EXERCISE BRIEF:
Echo the records from the start through the line containing "click(x=284, y=39)", inclusive, and nothing else.

PROVIDED INFORMATION:
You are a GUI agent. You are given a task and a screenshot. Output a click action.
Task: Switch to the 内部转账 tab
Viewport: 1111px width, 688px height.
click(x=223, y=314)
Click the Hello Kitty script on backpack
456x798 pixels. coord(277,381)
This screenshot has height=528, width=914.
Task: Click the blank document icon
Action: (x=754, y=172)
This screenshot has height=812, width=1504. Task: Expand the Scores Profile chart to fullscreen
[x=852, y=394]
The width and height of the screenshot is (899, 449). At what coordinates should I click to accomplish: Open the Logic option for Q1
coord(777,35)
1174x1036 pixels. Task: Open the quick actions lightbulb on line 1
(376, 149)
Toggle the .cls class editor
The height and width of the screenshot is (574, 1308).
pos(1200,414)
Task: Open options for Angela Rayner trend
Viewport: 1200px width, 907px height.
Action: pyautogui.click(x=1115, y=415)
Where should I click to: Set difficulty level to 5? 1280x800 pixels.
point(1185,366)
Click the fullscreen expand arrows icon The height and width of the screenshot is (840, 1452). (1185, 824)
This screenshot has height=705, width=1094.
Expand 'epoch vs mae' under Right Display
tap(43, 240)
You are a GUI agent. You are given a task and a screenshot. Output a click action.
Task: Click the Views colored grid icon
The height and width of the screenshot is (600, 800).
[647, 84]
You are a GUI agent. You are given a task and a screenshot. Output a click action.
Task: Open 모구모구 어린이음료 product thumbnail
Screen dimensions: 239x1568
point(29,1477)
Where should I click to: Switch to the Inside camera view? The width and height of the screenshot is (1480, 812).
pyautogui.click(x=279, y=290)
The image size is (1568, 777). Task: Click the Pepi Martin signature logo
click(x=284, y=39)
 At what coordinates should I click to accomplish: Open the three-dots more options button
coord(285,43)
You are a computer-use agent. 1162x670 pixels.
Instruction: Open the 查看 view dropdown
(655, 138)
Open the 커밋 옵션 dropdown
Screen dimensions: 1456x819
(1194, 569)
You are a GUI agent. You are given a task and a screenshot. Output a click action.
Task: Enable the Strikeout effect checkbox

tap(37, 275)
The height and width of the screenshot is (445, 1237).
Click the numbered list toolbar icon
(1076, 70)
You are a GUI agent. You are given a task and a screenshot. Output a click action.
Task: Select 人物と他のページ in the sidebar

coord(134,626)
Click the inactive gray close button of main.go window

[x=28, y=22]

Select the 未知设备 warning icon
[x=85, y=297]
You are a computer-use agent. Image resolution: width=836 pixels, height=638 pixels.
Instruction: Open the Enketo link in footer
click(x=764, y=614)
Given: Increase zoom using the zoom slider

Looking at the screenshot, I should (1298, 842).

TASK ANSWER:
You are a GUI agent. You are given a task and a screenshot. Output a click action.
Task: Switch to the 内部转账 tab
Viewport: 1111px width, 688px height.
click(x=223, y=314)
Click the Hello Kitty script on backpack
456x798 pixels. coord(277,381)
This screenshot has height=528, width=914.
Task: Click the blank document icon
Action: (x=754, y=172)
This screenshot has height=812, width=1504. Task: Expand the Scores Profile chart to fullscreen
[x=852, y=394]
The width and height of the screenshot is (899, 449). At what coordinates should I click to accomplish: Open the Logic option for Q1
coord(777,35)
1174x1036 pixels. Task: Open the quick actions lightbulb on line 1
(376, 149)
Toggle the .cls class editor
The height and width of the screenshot is (574, 1308).
pos(1200,414)
Task: Open options for Angela Rayner trend
Viewport: 1200px width, 907px height.
Action: pyautogui.click(x=1115, y=415)
Where should I click to: Set difficulty level to 5? 1280x800 pixels.
point(1185,366)
Click the fullscreen expand arrows icon The height and width of the screenshot is (840, 1452). (1185, 824)
This screenshot has height=705, width=1094.
Expand 'epoch vs mae' under Right Display
tap(43, 240)
You are a GUI agent. You are given a task and a screenshot. Output a click action.
Task: Click the Views colored grid icon
The height and width of the screenshot is (600, 800).
[647, 84]
You are a GUI agent. You are given a task and a screenshot. Output a click action.
Task: Open 모구모구 어린이음료 product thumbnail
Screen dimensions: 239x1568
point(29,1477)
Where should I click to: Switch to the Inside camera view? The width and height of the screenshot is (1480, 812).
pyautogui.click(x=279, y=290)
The image size is (1568, 777). Task: Click the Pepi Martin signature logo
click(x=284, y=39)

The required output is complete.